- Paperback: 320 pages
- Publisher: Berkley (May 5, 2015)
One baby girl.
Two strong Southern women.
And the most difficult decision they’ll ever make.
Frances “Khaki” Mason has it all: a thriving interior design career, a loving husband and son, homes in North Carolina and Manhattan—everything except the second child she has always wanted. Jodi, her husband’s nineteen-year-old cousin, is fresh out of rehab, pregnant, and alone. Although the two women couldn’t seem more different, they forge a lifelong connection as Khaki reaches out to Jodi, encouraging her to have her baby. But as Jodi struggles to be the mother she knows her daughter deserves, she will ask Khaki the ultimate favor…

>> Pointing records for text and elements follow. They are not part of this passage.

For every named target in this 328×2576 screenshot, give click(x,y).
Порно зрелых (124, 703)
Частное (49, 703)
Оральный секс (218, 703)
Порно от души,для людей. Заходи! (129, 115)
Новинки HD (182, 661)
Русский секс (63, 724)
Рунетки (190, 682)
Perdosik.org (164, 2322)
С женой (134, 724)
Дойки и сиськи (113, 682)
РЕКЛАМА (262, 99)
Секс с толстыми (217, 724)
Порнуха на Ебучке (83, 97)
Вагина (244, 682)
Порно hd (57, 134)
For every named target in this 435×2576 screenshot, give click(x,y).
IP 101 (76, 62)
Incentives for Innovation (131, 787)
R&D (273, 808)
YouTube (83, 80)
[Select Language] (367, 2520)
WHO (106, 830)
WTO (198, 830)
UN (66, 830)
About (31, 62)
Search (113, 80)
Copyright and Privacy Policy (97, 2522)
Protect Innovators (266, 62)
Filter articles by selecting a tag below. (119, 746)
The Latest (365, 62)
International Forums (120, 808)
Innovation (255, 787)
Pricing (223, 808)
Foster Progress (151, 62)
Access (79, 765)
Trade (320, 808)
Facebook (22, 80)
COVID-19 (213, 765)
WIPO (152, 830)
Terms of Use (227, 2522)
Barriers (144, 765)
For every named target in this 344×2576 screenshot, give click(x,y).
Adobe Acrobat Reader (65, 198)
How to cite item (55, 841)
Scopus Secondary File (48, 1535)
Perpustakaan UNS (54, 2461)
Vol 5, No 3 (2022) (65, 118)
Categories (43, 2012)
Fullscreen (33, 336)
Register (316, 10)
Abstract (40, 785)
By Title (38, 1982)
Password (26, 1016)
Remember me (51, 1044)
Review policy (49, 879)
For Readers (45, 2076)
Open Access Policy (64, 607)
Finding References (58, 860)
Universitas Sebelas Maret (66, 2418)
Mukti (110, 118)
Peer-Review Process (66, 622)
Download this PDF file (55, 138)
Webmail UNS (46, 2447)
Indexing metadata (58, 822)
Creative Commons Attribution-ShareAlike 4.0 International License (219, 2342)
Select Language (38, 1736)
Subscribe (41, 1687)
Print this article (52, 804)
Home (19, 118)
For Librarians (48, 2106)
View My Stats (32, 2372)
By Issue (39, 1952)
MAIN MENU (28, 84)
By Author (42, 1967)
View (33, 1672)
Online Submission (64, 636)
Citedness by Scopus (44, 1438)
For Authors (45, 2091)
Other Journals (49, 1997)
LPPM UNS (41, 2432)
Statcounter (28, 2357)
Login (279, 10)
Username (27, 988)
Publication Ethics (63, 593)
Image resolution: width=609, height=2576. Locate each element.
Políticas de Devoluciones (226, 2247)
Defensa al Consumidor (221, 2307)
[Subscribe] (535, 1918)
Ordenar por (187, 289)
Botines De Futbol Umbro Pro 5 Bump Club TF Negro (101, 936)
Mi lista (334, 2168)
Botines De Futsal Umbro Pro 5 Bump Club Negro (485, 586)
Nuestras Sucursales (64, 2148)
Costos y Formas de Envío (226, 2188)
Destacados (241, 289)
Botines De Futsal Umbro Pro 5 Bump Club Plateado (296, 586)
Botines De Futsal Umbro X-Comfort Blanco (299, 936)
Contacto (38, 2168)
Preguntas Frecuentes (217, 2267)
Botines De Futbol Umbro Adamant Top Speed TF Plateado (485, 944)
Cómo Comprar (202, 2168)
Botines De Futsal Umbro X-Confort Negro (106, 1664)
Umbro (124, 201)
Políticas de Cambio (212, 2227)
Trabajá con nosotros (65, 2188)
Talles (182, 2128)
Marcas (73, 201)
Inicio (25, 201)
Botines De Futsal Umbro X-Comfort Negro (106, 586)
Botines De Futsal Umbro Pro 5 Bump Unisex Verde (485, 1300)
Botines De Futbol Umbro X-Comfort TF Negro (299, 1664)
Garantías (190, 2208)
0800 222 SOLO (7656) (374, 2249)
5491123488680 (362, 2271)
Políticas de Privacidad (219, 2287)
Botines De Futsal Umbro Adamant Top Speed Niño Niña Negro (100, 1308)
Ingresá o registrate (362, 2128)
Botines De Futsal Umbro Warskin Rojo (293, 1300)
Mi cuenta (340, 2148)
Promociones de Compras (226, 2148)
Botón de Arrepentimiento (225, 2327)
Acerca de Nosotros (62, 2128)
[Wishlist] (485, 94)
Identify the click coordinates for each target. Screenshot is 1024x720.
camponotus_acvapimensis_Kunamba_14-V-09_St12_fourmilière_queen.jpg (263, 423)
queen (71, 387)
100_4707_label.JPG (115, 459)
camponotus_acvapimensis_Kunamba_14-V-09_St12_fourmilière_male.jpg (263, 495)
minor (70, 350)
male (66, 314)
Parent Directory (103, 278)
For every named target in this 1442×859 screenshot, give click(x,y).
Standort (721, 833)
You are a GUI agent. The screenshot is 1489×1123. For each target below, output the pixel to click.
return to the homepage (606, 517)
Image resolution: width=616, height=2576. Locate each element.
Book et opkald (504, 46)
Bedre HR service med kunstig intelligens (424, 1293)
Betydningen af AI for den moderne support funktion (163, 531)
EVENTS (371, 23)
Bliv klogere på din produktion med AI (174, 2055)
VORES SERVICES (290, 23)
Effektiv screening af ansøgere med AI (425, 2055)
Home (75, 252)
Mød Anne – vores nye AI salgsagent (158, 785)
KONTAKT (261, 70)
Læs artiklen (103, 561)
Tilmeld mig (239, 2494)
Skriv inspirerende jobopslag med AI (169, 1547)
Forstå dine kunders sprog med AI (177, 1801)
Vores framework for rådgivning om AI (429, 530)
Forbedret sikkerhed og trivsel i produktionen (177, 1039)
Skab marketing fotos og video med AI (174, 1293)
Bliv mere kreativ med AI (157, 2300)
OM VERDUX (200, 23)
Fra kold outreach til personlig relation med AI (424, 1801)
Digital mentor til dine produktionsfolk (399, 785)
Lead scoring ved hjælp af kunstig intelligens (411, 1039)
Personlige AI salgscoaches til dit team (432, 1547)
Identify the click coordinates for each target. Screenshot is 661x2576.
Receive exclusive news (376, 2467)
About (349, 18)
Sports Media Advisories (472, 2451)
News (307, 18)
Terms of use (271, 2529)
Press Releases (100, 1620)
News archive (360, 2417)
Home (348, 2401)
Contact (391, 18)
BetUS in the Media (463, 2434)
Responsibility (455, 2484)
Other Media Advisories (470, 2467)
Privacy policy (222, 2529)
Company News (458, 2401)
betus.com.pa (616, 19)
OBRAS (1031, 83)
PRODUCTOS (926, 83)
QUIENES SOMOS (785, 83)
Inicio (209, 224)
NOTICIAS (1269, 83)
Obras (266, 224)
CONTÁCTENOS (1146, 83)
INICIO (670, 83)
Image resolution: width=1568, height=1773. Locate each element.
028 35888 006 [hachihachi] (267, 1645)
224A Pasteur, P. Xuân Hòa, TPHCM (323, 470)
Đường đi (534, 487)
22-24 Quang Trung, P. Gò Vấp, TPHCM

Written to baby Carolina, by both her birth mother and her adoptive one, this is a story that proves that life circumstances shape us but don’t define us—and that families aren’t born, they’re made…
Buy, read, and discuss Dear Carolina
About the author, Kristy Woodson Harvey:
Kristy Woodson Harvey holds a degree in journalism and mass communications from the University of North Carolina at Chapel Hill and a master’s in English from East Carolina University. She writes about interior design and loves connecting with readers. She lives in North Carolina with her husband and three-year-old son. Dear Carolina is her first novel.
Connect with Kristy
When Kristy Woodson Harvey contacted me asking me if I’d be interested in reading her book, I jumped at the chance, because it sounded exactly like something I’d love to read.
I was not wrong. This is a fantastic novel about mothers and daughters, and what exactly constitutes family.
Written in alternating first-person accounts, letters to the title character, this book focuses on Jodi, the nineteen-year-old biological mother of Carolina, and Khaki (real name Frances) her older, married cousin, and Carolina’s adopted mother, and how the lives and stories of all concerned are intertwined, woven into a tapestry where love is ever present.
I loved the way the rhythms of southern speech infused this novel. All through it, I found myself reading bits aloud because I wanted to hear the words, not just read them, and the author did an excellent job of keeping the two main voices of the novel separate and distinct, but clearly related. It’s a tricky thing to pull off, but she did it with aplomb.
Based on this novel, I believe it’s safe to say that Harvey has a bright future ahead of her. I loved this book, but I’m also looking forward to whatever she comes up with next.
Goes well with homemade bread slathered with jam made from fresh-picked berries.